The decision said that paying ransomware attackers encourages continued attacks on other government systems, as perpetrators financially benefit.
"The United States Conference of Mayors has a vested interest in de-incentivising these attacks to prevent further harm. The United States Conference of Mayors stands united against paying ransoms in the event of an IT security breach."
The resolution adopted this week at the 87th annual meeting of the US Conference of Mayors doesn't have any legal binding, but can be used as an official position to justify administrative actions, for federal authorities and taxpayers. The Conference of Mayors includes over 1,400 mayors from across the US, representing cities with a population of over 30,000.
The organisation said that "at least 170 county, city, or state government systems have experienced a ransomware attack since 2013 and 22 of those attacks have occurred in 2019 alone".
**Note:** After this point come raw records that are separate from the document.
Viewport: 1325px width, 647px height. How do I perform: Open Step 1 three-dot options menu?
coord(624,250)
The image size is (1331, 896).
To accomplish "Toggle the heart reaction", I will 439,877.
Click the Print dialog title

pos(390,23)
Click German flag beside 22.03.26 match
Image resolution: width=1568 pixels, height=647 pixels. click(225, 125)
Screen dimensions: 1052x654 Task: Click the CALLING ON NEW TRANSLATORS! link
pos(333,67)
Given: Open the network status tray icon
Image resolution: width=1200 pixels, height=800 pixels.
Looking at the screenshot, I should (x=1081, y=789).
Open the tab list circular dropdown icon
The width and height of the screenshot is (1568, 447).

Previous victims include Lynn, Massachusetts, Cartersville, Georgia, Jackson County, Georgia, and Key Biscayne, Florida. The city of Richmond Heights, Ohio, fell victim to a ransomware attack this week.
The resolution was put forward by the mayor of Baltimore, Bernard Young, whose city's IT network was infected with ransomware in May this year.
Hackers asked for a $75,000 ransom, but the city declined to pay and restored from backups and rebuilt its IT network. It cost the city more than $18 million.
Two Florida cities paid a combined $1 million to hackers for decryption keys to unlock and recover their data.
Hackers exploit the fact that some cities fail in backing up their data, and are left with no choice but paying to recover crucial documents or face massive fines.
Both the FBI and cyber-security experts usually advise against paying the ransom demand, unless there's no other way to recover data. Everyone is urging municipalities to set up necessary data back-up routines. Most cities pay ransom demands via cyber-insurance policies.